Pinjaman online (pinjol) memang marak karena masyarakat kita terutama masyarakat yang ekonominya lemah itu banyak yang hanya ingin instan dan cepat mendapatkan sumber pinjaman keuangan untuk menutup kebutuhan mereka. Mereka tidak peduli pada prasyarat yang disepakati karena kebutuhan yang mendesak.
Pada intinya, munculnya pinjaman online ataupun offline yang berpraktek ilegal dan mencekik masyarakat kecil itu potensinya tetap saja besar. Sumber masalahnya sebetulnya karena sebetulnya design kebijakan di sektor keuangan kita yang tidak memberikan keadilan dan rendah dalam inklusifitasnya untuk layani masyarakat kecil.
Hal ini dapat dilihat dari laporan Bank Indonesia tahun 2020 misalnya, dari total rasio kredit perbankkan yang disalurkan kepada masyarakat oleh perbankkan itu sangat rendah kepada usaha mikro, hanya 3 persen dari keseluruhan kredit perbankkan.

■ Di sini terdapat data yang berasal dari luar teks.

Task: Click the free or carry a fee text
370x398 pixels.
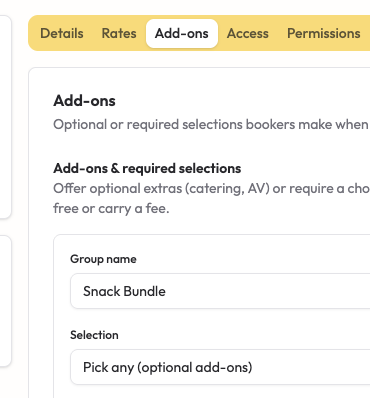Action: [x=111, y=208]
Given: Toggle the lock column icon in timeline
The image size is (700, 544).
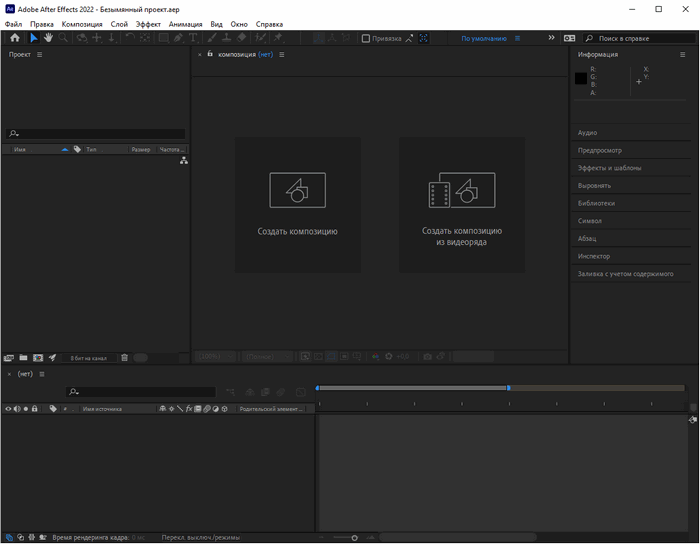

Padahal kita tahu usaha mikro itu jumlahnya adalah sebesar 99,6 persen dari seluruh total pengusaha kita atau 64 juta pengusaha.
Jadi, sebetulnya maraknya praktek pinjol ataupun rentenir baik yang berbaju koperasi yang mencekik masyarakat kecil itu sumber utamanya adalah karena kebijakan pemerintah, bukan dari masyarakat.
Satuan Tugas (Satgas) Penanganan Koperasi Bermasalah yang dibentuk Kemenkop dan UKM yang dibentuk akhir akhir ini memang bagus. Itu artinya pemerintah hadir dan turut bertanggungjawab menjaga kepentingan publik masyarakat yang terkena dampak dari masalah koperasi gagal bayar atau yang tertipu investasi bodong berbaju koperasi.
Agar bekerja efektif maka Satgas harus mampu melakukan intervensi kedalam secara penuh, dan jangan main main. Kalau kondisinya memang sudah bermasalah sampai muncul konflik antara anggota yang jadi korban dengan pengurus dan manajemen ini artinya masalahnya sudah mendasar. Ini salah satu ciri koperasi palsu dan karena ketidaktahuan masyarakat.
Kehadiran Kemenkop dan UKM harus dilihat sebagai hal positif untuk menjaga kepentingan publik. Untuk mengamankan segera aset masyarakat dan bahkan diharapkan dapat menimbulkan kepercayaan baru masyarakat dengan membangun transparansi dan skema penanganan bersama. Tim Satgas yang dibentuk tidak bisa hanya lakukan tugas verifikasi semata mata, tapi pemerintah harus jelas dan tegas serta amanah sampai menimbulkan kepercayaan baru masyarakat yang jadi korban.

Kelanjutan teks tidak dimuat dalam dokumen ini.